Hello, I am sure this is just lens flare caused by an internal reflection in the camera.

A sure sign of this is that the mystery image is directly opposite the centre of the image from a bright light source (in this case the sun).

Excuse the very rough sketch done on my phone but this should illustrate what I mean.

image.jpeg

It's an image of the sun reflected to the opposite side of the lens axis.
 
There was a case recently of a "UFO fleet" photographed in London:

image.jpeg

It's the same thing - lens reflections of the bright lights at the bottom of the image.

image.jpeg

Any time you see a mystery light in a photo, look to see what's on the opposite side of the centre point :)
 
Thanks for the Feedback. I am convinced it's a camera artifact. However, my Dad is unconvinced because he doesn't understand why the object appears to have depth. For instance, the little white dots that appear scattered on it's surface appear to be raised. Almost like Braille.
 
It could be a reflection of part of the internal components of the camera. I have a camera that sometimes shows something similar caused by light reflecting off the electronics around the sensor, then back off the innermost element of the lens. To reproduce it you need a very bright light source, slightly off centre (you have the sun) and much of the rest of the frame must be dark/black (you have the dark clouds).

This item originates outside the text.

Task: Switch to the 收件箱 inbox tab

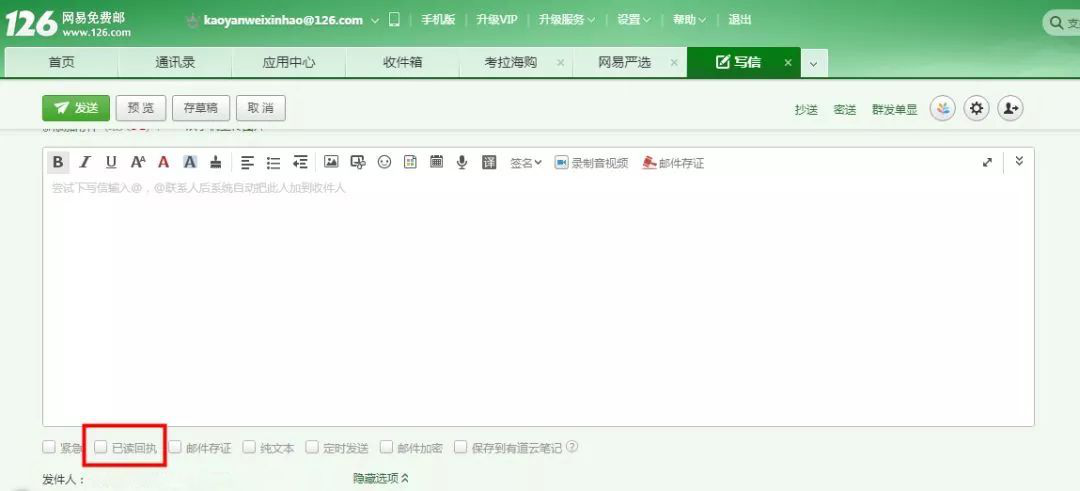Action: pyautogui.click(x=402, y=62)
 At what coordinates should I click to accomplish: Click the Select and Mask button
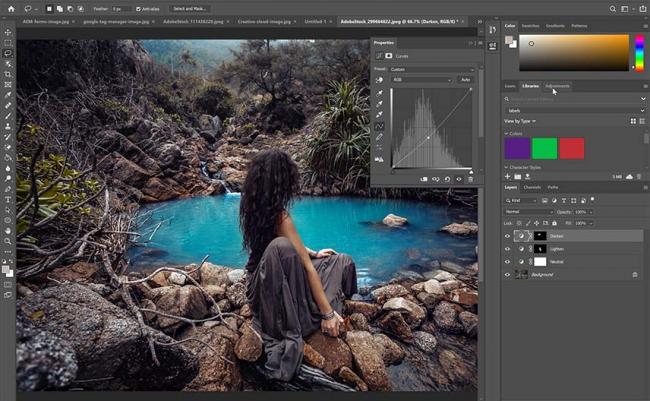pyautogui.click(x=189, y=8)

I'm not at home to illustrate the effect myself until next weekend, but you might be able to reproduce it yourself before then with a bright flashlight/torch pointed directly at the camera, a little off centre, in a dark room.
 
It could be a reflection of part of the internal components of the camera. I have a camera that sometimes shows something similar caused by light reflecting off the electronics around the sensor, then back off the innermost element of the lens. To reproduce it you need a very bright light source, slightly off centre (you have the sun) and much of the rest of the frame must be dark/black (you have the dark clouds).

I'm not at home to illustrate the effect myself until next weekend, but you might be able to reproduce it yourself before then with a bright flashlight/torch pointed directly at the camera, a little off centre, in a dark room.
huh. you're right. i couldnt get the lens flare around the 'shapeship' (but i didnt try all that hard). Did get a 'spaceship-like' "moon" though. even got a "wart on one.
my flashlight though has 6 lights built in, so not quite the same as the sun.
Will have to try it when i see a similar sky as OP. But i dont have a 'sepia' setting on my camera or whatever they used to get those colors.